Sem qualquer brejeirice, vulgarmente incluída no género, a história aborda o vínculo castrador das duas religiões universalmente mais divulgadas; a cristã e a muçulmana, nas suas regras convencionais de pecado e exclusão, analisa os princípios dos sintomas da diferença e a forma como eles se desenvolvem e concretizam e confere aos seus intérpretes o direito à escolha de acordo com as suas pulsões, ilustra sem reservas a sublimação do sofrimento íntimo recalcando as mágoas e emergindo silenciosamente dos destroços, mostra o atento e incondicional amor de mãe por um filho diferente, apresenta as cumplicidades sinceras dos elementos da família que aceitam em segredo essa diferença e constituem por vezes os esteios de uma vida incompleta. Adicionalmente são também incluídos os comportamentos dos menos avisados que se surpreendem pela novidade e a encaixam por preceito de família, bem como, a liminar proibição e negação abjeta do pai, que deixa transparecer algo sobre uma homossexualidade latente constantemente reprimida durante toda a vida.

Por todo este conjunto de apreciações numa mesma obra, considero este filme; completo, atrevendo-me até a compará-lo a um ensaio sobre a homossexualidade, mas apresentado em forma cinematográfica. Escrito e realizado por Alan Ball, realizador americano que já nos ofereceu esse excelente filme premiado com o Óscar de 1999 “Beleza Americana” e a igualmente excelente série “Sete Palmos de Terra” nos anos entre 2001 e 2005, entre outras boas realizações. Começa com Beth, uma adolescente de 14 anos a projetar o seu futuro no seio de uma família que não a compreende, exceto o seu “Tio Frank” de quem ela se sente próxima e que em conversas no terraço por altura de uma visita deste, lhe fala de oportunidades e de vivências na cidade de Nova Iorque onde ele é docente universitário, que ela nunca ousara antes pensar. Aqui é curioso observar o personagem interpretado por Sophia Lillis, de uma rapariga pouco atrativa, magra, baixa, embora possuidora de um rosto bonito que nos confunde com a sua identidade de género, embora explicitamente ela tenha declarado ao tio não ser gay. É ela que narra a história da sua emancipação, do seu encontro com o tio na universidade em Nova Iorque 4 anos depois e da viagem de volta à casa da família para o funeral de Daddy Mac, origem e berço do trauma definidor da vida do seu tio Frank como veremos a partir daqui.

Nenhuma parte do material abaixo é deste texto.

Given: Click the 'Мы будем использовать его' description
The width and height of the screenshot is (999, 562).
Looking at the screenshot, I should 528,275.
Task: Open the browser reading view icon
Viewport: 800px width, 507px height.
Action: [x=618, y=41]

Alan Ball reuniu um naipe de atores fabulosos e só se pode queixar de si próprio em não os envolver mais completamente na história, todavia tem uma desculpa porque Paul Bettany e Peter Macdissi, Frank e Wally respetivamente, são tão cativantes e autênticos que polarizam todo o filme numa história compartilhada de segredos e cumplicidades que ofusca o resto do enredo e dos personagens ímpares que contem, tal como, a compreensiva cunhada Kitty (Judy Greer) ou mesmo a matriarca sulista Mammaw (Margo Martindale) que não têm oportunidade ou tempo suficiente para demonstrarem todo o potencial dos seus personagens. Mesmo Beth, que nos serviu de guia e suporte para a descoberta da verdade sobre o seu tio, é praticamente abandonada quando o espírito conturbado de Frank é assaltado pela angústia turbulenta, reprimida todo aquele tempo pela frustração insanável do seu primeiro amor, passa a dominar a ação.

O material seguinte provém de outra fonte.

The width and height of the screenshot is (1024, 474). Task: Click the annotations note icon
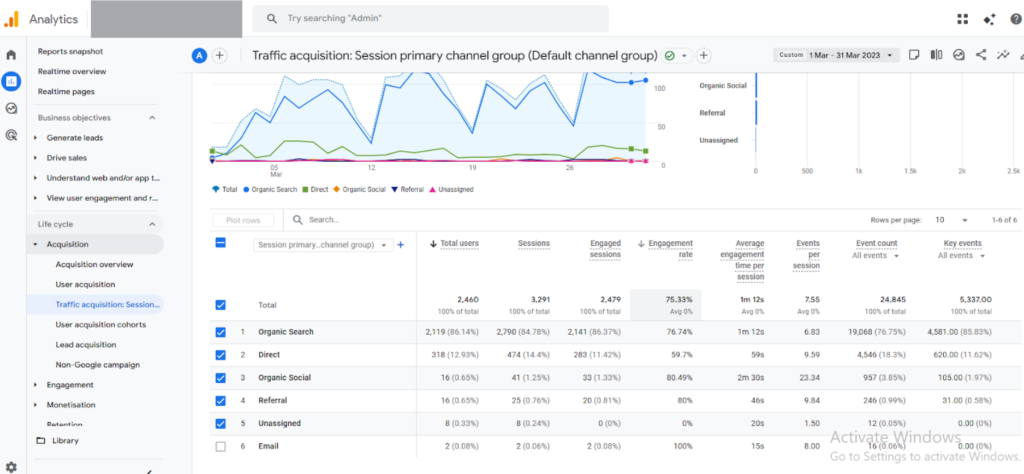tap(914, 55)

Atrevo-me a vaticinar que será um dos filmes nomeados em 2021, considerando que nos consegue transmitir uma imagem do que era a vida nos estados do sul dos EU na década de 70, em face de uma questão que envolve um significativo melindre moral e social, contada de forma linear e neutra, causando impacto no espectador mas sem o provocar com cenas ousadas de pornografia barata, tão ao gosto da cinematografia queer.

O filme estreou no Sundance Film Festival em Janeiro de 2020 e está disponível através da plataforma de streaming Amazon prime vídeo. Muito bom, recomendo vivamente.